[Short problem]
Rewrite the rows below so that every "How do I perform" reads "What is the way to perform", with nothing else altered.

[Dataset excerpts]
-- start --

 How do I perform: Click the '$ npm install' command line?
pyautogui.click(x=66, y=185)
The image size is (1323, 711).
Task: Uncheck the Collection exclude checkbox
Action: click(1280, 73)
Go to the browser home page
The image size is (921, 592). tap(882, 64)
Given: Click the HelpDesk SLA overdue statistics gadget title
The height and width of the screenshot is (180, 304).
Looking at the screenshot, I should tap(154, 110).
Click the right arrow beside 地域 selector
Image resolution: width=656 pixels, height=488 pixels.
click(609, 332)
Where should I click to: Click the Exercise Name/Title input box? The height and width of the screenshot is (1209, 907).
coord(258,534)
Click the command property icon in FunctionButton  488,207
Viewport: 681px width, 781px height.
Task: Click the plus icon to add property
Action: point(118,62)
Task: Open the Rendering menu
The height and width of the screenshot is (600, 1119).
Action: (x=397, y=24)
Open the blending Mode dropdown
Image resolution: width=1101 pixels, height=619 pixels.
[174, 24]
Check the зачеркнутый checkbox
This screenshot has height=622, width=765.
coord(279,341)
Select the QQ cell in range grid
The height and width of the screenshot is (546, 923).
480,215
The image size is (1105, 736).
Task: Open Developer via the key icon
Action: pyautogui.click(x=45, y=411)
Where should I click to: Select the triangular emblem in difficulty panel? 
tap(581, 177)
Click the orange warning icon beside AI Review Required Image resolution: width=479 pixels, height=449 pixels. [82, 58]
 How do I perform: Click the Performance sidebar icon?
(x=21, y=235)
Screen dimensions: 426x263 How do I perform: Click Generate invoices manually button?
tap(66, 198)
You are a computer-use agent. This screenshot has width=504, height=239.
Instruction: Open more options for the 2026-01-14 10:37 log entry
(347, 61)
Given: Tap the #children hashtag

-- end --

[Final answer]
 What is the way to perform: Click the '$ npm install' command line?
pyautogui.click(x=66, y=185)
The image size is (1323, 711).
Task: Uncheck the Collection exclude checkbox
Action: click(1280, 73)
Go to the browser home page
The image size is (921, 592). tap(882, 64)
Given: Click the HelpDesk SLA overdue statistics gadget title
The height and width of the screenshot is (180, 304).
Looking at the screenshot, I should tap(154, 110).
Click the right arrow beside 地域 selector
Image resolution: width=656 pixels, height=488 pixels.
click(609, 332)
Where should I click to: Click the Exercise Name/Title input box? The height and width of the screenshot is (1209, 907).
coord(258,534)
Click the command property icon in FunctionButton  488,207
Viewport: 681px width, 781px height.
Task: Click the plus icon to add property
Action: point(118,62)
Task: Open the Rendering menu
The height and width of the screenshot is (600, 1119).
Action: (x=397, y=24)
Open the blending Mode dropdown
Image resolution: width=1101 pixels, height=619 pixels.
[174, 24]
Check the зачеркнутый checkbox
This screenshot has height=622, width=765.
coord(279,341)
Select the QQ cell in range grid
The height and width of the screenshot is (546, 923).
480,215
The image size is (1105, 736).
Task: Open Developer via the key icon
Action: pyautogui.click(x=45, y=411)
Where should I click to: Select the triangular emblem in difficulty panel? 
tap(581, 177)
Click the orange warning icon beside AI Review Required Image resolution: width=479 pixels, height=449 pixels. [82, 58]
 What is the way to perform: Click the Performance sidebar icon?
(x=21, y=235)
Screen dimensions: 426x263 What is the way to perform: Click Generate invoices manually button?
tap(66, 198)
You are a computer-use agent. This screenshot has width=504, height=239.
Instruction: Open more options for the 2026-01-14 10:37 log entry
(347, 61)
Given: Tap the #children hashtag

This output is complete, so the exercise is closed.